Consulta pública ao troço do TGV Oiã-Soure termina com 996 participações
De acordo com o portal participa.pt, consultado ontem pela agência Lusa, a consulta pública do Estudo de Impacto Ambiental (EIA) do troço entre Oiã e Soure, que decorreu entre 19 de junho e 31 de julho, gerou 996 participações, mais 174 que no troço entre Porto e Aveiro (lote A).
Este troço, com uma estimativa de investimento de 1,3 mil milhões de euros, é o lote B da ligação entre Porto e Soure, que corresponde à primeira fase da linha de alta velocidade Porto-Lisboa.
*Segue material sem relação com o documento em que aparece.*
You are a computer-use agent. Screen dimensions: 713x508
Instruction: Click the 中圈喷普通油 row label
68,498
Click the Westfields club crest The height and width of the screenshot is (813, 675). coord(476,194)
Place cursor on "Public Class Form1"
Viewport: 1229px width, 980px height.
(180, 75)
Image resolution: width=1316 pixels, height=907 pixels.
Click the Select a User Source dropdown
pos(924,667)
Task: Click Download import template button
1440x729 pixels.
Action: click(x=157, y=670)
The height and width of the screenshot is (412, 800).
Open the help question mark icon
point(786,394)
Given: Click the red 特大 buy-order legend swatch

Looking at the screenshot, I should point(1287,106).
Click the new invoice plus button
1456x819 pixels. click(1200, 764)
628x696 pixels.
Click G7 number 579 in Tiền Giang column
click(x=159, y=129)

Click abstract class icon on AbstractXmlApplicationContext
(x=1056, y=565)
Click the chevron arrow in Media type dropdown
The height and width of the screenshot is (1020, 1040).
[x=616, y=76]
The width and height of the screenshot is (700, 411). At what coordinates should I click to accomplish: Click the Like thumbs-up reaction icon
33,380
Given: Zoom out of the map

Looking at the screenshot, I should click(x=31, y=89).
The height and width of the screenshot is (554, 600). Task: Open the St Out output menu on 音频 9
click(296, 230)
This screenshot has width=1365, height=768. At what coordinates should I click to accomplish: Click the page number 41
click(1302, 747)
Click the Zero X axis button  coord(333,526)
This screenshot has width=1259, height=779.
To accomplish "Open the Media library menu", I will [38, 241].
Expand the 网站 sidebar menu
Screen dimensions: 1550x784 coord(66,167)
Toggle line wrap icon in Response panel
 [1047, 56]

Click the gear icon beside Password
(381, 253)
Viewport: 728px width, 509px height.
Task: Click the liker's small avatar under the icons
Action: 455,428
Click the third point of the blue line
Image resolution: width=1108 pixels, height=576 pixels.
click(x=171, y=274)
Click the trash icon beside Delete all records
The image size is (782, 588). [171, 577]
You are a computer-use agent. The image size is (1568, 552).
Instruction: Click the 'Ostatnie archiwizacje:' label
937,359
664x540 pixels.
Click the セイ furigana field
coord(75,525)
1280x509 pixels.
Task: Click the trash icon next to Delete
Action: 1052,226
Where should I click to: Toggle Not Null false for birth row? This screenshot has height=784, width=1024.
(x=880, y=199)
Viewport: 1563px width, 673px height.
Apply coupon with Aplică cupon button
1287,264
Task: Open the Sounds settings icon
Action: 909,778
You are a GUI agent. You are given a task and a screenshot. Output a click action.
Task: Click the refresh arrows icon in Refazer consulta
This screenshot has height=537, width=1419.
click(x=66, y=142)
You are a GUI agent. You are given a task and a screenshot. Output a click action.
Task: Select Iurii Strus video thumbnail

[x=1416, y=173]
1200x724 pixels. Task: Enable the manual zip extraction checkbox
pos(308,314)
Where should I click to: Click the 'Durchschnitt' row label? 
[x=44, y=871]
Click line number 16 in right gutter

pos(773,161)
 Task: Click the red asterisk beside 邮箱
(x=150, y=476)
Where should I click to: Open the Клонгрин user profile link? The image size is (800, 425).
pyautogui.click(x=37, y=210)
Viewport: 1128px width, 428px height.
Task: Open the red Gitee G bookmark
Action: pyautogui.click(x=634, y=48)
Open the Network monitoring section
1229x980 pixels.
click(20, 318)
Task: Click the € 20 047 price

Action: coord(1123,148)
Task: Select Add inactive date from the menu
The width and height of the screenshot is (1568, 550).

O projeto atravessa os concelhos de Pombal, Soure, Condeixa-a-Nova, Coimbra, Cantanhede, Mealhada, Anadia, Oliveira do Bairro e Aveiro, contemplando, para além da linha de alta velocidade, a duplicação da Linha do Norte na entrada e saída de Coimbra e a criação de uma estação intermodal em Coimbra-B.
Ao longo do processo de consulta pública, algumas autarquias criticaram o projeto, com a Câmara de Anadia a ser a mais vocal em torno da linha de alta velocidade, tendo lançado, inclusive, uma petição contra aquele investimento.
Na petição, autarquia considera que os três traçados propostos que passam no seu concelho “apresentam diversos impactos negativos para a população e para o território, em termos ambientais, sociais e económicos, tais como expropriação de terrenos, demolição de habitações, destruição de património natural e paisagístico de reconhecido valor (como vinhas, linhas de água e aquíferos) e excesso de ruído e vibrações”.
Na Assembleia Municipal de Coimbra de 29 de junho, vários moradores da União de Freguesias de Taveiro, Ameal e Arzila, concentraram-se na reunião, para mostrar o seu desagrado face ao traçado de alta velocidade no concelho, tendo o presidente da junta (eleito pela CDU), Jorge Mendes, apresentado uma moção a exigir alternativas, que acabou por ser aprovada por aquele órgão municipal.
Os municípios da Mealhada e de Oliveira do Bairro defenderam a adoção de traçados com menor impacto para a população, a Câmara de Condeixa-a-Nova rejeitou “veementemente” uma das propostas de passagem da linha e a Câmara de Cantanhede afirmou que só admite o projeto, caso sejam acautelados eventuais problemas com habitações.